The data:
Start of Block
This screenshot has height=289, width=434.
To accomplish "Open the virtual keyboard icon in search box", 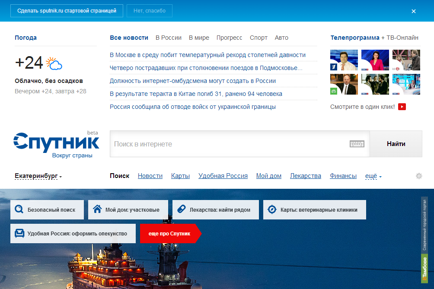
End of Block
Start of Block
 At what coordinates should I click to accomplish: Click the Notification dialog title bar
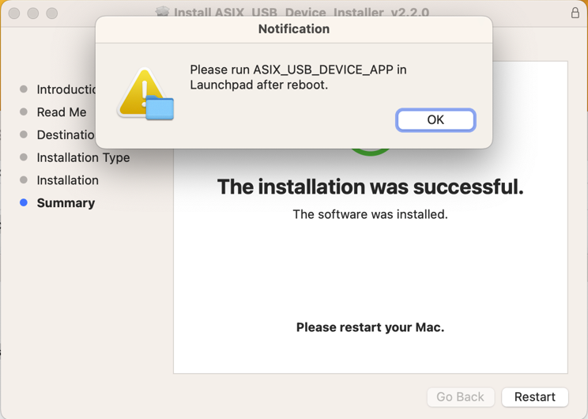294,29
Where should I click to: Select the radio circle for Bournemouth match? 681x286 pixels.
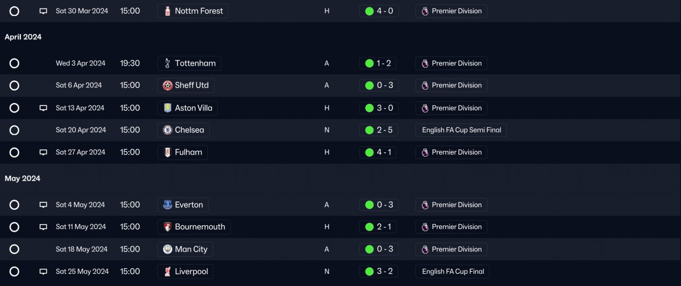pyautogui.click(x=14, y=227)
End of Block
The task: In the listing above, the required lines run from the line with "This screenshot has height=289, width=434." through the line with "the virtual keyboard". Output exactly those lines, omitting pictures.

Your solution:
This screenshot has height=289, width=434.
To accomplish "Open the virtual keyboard icon in search box", 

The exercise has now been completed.